My daughter and I crossed the road to take the quick walk around the block and avoid the evening heat. That’s when I remembered Mrs P who took us for music when I was in year eight. 

One day Mrs P stood in the concert hall and glared down at us from her place on the dais, which she shared with a piano. There was also a black board behind the piano onto which she turned to write down notes on a set of lines: a gorgeous treble clef in first place. Crotchets and quavers, and demi semi quavers. 

I loved the written language of music. The words for each sign, each black ball with its accompanying tag that told you how long to hold the beat. The open circled ball a full beat, unlike the dark connected quavers. 

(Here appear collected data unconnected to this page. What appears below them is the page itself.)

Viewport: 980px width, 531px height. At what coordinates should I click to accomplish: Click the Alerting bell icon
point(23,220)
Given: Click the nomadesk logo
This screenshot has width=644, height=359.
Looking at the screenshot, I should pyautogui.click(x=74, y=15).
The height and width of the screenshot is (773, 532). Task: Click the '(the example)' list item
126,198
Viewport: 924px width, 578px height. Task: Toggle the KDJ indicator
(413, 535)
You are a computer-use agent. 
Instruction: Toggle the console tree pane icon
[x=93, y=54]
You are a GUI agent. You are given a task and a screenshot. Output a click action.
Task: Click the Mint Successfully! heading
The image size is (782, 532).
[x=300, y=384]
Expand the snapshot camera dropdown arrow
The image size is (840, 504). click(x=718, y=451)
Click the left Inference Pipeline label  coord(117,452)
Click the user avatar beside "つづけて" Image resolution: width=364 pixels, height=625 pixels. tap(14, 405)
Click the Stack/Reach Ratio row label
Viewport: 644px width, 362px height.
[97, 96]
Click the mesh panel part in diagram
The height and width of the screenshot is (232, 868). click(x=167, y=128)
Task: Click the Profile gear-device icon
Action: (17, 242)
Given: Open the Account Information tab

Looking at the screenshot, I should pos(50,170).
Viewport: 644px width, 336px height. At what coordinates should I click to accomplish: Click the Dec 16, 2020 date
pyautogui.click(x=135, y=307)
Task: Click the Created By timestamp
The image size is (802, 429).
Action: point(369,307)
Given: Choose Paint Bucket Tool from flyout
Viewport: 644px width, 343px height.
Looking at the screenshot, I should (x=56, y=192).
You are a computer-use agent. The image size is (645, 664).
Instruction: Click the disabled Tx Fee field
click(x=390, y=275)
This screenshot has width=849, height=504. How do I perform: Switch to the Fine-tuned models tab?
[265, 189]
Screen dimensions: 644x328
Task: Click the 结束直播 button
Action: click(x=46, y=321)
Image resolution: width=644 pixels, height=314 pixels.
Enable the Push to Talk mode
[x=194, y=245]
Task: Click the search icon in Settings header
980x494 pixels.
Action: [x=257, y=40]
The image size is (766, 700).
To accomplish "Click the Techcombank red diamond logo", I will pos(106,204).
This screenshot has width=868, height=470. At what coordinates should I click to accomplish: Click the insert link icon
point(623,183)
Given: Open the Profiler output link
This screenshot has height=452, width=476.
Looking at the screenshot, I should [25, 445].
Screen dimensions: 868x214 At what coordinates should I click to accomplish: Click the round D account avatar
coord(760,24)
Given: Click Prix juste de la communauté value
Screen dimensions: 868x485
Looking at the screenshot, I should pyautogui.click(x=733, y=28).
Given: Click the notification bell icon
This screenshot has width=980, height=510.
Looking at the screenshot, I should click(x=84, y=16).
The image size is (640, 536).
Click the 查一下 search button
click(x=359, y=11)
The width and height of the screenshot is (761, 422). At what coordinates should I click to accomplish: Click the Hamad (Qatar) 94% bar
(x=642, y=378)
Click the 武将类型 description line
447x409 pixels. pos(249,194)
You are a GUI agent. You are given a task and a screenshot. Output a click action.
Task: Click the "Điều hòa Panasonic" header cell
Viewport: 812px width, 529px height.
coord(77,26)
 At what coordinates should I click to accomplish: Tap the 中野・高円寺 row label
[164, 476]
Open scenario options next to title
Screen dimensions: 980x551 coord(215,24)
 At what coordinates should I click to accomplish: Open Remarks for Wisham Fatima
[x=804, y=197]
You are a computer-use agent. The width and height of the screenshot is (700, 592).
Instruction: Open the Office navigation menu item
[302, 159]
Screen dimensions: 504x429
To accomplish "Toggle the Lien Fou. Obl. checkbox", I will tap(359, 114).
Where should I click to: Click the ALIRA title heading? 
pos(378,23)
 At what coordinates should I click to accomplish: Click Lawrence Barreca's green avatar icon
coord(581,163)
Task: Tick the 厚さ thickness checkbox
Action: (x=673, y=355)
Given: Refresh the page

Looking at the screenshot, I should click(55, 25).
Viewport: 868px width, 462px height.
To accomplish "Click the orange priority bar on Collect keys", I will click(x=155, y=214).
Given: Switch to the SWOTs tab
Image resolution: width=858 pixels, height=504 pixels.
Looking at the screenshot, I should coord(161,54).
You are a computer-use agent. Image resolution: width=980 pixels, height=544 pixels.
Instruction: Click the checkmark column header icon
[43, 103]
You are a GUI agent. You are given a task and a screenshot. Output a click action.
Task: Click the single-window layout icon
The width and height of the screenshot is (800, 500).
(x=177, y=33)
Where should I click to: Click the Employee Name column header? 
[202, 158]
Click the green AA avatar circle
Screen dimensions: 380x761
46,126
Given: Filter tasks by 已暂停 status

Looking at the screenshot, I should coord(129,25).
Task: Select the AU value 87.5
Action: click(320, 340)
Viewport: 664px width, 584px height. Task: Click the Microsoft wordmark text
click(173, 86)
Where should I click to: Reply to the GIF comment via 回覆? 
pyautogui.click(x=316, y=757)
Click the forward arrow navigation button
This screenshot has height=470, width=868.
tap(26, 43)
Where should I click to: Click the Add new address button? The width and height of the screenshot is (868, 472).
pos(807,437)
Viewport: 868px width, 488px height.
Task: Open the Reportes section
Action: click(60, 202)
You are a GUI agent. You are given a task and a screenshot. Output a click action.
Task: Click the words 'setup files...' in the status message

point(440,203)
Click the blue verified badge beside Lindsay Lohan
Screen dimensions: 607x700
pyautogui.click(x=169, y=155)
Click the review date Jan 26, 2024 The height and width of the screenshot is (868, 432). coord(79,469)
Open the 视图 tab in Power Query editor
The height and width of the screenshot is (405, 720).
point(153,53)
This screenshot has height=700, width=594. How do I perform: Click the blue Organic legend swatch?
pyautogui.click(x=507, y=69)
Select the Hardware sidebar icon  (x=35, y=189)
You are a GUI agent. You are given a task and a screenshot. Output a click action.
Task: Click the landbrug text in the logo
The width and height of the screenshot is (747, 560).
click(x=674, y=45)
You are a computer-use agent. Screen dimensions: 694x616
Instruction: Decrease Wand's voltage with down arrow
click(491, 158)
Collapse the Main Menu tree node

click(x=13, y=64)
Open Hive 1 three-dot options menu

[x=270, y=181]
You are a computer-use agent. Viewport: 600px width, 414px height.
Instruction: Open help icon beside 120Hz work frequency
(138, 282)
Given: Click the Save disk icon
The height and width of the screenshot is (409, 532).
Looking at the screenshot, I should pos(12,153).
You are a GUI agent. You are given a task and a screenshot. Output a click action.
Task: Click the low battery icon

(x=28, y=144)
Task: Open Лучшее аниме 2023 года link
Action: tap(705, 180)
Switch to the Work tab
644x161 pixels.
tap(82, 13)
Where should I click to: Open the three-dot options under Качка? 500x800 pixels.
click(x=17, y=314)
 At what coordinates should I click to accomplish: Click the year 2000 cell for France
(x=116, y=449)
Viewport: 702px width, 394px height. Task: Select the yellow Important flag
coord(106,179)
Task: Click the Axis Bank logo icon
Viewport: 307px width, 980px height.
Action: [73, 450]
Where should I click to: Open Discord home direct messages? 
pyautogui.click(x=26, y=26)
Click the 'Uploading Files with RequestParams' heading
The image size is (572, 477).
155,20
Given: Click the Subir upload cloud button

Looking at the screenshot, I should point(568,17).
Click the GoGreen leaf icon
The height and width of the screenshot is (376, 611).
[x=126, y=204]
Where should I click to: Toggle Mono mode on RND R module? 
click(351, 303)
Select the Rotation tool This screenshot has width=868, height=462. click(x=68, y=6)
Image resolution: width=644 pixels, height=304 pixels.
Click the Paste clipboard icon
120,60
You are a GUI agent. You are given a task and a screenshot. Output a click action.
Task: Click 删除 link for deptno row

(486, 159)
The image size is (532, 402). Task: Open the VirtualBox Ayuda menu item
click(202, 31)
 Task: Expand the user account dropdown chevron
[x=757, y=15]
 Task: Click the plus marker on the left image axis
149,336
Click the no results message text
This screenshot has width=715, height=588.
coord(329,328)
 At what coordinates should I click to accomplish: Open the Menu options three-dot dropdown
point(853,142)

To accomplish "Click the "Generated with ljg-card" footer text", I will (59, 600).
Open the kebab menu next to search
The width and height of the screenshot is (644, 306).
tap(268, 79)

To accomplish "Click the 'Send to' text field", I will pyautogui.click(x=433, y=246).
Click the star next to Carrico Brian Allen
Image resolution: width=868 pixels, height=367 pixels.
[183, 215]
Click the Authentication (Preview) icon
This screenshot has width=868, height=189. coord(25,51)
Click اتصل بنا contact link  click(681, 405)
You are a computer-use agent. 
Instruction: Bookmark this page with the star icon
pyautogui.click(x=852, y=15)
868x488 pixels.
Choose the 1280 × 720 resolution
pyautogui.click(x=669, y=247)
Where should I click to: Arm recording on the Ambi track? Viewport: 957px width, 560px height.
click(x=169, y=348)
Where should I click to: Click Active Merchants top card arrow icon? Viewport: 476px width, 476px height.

When she moved off the piano stool after playing the notes of the doh ray mi and stood to mark these notes on the board, we saw that Mrs P’s dress was caught in her underpants. Her thick fleshy thighs showed all the way down to curve of her bottom. Midway you could see the point where the top of her stockings joined the lines of her suspender belt. No neat panty hose in those days. They had only just come in and were the clothing of the rich and fashionable, not a lowly schoolteacher, a music teacher to boot within the Catholic system whose wages were notoriously less than in the protestant system. 

Our teachers, and especially the nuns, taught for the love of God alone. Out of duty to educate the young. Mrs P, a lay teacher earned a salary, but not enough to get her out of this hideous situation where girls tittered at her exposed behind. Me among them. 

No one told Mrs P that her dress was caught in her underpants and when the bell rang, she left the hall. We filed after her onto the quadrangle and I watched her round behind go up and down in rhythm with her steps. 

What would she think when hopefully one of her fellow teachers finally told her that her dress was not as it should be? How long before someone spared her the greater embarrassment of spending an entire day unknowing that her underpants were showing? 

Luminous

When it came to the mysteries of the rosary I had no trouble remembering the sorrowful ones, in sing song fashion, the agony in the garden, the carrying of the cross, the crowning with thorns and the crucifixion. 

The joyful were also quick to come to mind: the annunciation, Mary chosen to be the mother of God, the Visitation, Elizabeth visits Mary to tell her as much, the nativity, Jesus born in a manger, the presentation of Jesus in the Temple and finding him there when he is aged twelve. 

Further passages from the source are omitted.